Repeat exactly the lines from the first line of the records through the line containing "Gift Cards (333, 124)", and nothing more.

Dataset extract:

--

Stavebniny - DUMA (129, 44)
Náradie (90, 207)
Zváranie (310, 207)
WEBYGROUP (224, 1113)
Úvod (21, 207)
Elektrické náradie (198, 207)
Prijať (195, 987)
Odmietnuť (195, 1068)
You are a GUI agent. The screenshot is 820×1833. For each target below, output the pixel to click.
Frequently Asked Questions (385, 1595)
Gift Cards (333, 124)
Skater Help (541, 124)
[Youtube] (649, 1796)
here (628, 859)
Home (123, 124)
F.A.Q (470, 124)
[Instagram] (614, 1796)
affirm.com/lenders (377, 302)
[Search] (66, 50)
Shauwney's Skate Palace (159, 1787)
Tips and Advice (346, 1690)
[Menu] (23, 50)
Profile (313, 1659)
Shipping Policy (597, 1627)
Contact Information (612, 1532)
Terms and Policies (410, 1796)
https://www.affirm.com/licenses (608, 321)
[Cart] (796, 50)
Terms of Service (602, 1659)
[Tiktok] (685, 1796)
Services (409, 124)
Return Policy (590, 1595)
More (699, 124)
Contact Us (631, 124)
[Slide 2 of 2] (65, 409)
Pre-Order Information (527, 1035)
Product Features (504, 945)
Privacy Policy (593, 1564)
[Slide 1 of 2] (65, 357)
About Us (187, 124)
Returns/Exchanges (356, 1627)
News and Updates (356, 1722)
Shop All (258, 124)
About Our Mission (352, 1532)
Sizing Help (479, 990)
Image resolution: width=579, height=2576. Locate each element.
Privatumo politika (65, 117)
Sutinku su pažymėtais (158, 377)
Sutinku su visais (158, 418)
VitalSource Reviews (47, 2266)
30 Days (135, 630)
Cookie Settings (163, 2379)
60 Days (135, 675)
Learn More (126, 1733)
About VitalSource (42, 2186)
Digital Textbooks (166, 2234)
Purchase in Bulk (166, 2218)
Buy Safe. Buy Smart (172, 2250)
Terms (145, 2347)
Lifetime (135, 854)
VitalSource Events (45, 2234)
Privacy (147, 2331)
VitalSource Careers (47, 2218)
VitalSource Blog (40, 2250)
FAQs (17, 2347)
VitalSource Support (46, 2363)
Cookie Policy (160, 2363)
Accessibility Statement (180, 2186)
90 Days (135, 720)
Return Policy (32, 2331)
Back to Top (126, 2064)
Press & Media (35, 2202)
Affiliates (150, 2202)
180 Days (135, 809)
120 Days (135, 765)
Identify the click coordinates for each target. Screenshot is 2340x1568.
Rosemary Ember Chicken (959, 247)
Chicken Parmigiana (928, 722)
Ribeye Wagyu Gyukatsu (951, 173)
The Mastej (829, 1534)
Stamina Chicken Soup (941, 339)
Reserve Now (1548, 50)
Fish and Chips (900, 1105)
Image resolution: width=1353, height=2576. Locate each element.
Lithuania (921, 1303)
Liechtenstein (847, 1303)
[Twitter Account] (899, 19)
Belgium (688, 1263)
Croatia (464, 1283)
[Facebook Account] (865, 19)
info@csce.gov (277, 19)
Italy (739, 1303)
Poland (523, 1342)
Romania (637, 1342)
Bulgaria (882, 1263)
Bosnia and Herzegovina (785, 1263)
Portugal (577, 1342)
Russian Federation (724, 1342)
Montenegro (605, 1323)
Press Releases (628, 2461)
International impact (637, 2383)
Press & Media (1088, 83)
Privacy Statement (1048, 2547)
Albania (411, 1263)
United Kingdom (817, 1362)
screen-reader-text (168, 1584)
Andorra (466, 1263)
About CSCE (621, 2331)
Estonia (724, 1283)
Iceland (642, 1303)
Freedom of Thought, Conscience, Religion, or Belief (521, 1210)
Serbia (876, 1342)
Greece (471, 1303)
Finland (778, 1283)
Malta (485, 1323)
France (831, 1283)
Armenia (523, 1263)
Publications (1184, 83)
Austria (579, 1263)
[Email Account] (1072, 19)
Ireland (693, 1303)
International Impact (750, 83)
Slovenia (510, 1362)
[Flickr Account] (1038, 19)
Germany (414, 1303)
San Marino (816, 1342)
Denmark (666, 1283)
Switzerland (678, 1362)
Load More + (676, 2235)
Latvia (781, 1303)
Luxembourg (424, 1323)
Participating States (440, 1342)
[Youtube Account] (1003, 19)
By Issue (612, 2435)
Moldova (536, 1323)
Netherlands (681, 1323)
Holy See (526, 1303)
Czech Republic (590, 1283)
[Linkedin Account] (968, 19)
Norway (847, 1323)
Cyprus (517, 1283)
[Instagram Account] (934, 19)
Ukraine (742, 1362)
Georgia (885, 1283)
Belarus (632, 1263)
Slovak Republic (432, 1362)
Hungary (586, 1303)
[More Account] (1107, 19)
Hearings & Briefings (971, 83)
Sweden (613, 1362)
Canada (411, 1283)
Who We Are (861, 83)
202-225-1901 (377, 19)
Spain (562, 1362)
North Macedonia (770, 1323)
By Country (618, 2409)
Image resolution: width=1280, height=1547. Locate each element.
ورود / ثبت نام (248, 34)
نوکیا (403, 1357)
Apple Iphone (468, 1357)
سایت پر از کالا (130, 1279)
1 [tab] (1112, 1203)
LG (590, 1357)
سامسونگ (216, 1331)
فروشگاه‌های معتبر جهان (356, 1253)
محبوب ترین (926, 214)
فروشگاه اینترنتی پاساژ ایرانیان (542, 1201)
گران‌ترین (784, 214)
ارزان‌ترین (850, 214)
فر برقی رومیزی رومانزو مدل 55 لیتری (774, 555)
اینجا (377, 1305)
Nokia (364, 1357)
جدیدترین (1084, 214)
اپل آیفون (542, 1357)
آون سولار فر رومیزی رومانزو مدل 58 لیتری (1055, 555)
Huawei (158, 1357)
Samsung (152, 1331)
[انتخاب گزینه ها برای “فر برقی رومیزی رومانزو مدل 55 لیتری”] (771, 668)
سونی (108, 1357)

--

Expected answer:
Stavebniny - DUMA (129, 44)
Náradie (90, 207)
Zváranie (310, 207)
WEBYGROUP (224, 1113)
Úvod (21, 207)
Elektrické náradie (198, 207)
Prijať (195, 987)
Odmietnuť (195, 1068)
You are a GUI agent. The screenshot is 820×1833. For each target below, output the pixel to click.
Frequently Asked Questions (385, 1595)
Gift Cards (333, 124)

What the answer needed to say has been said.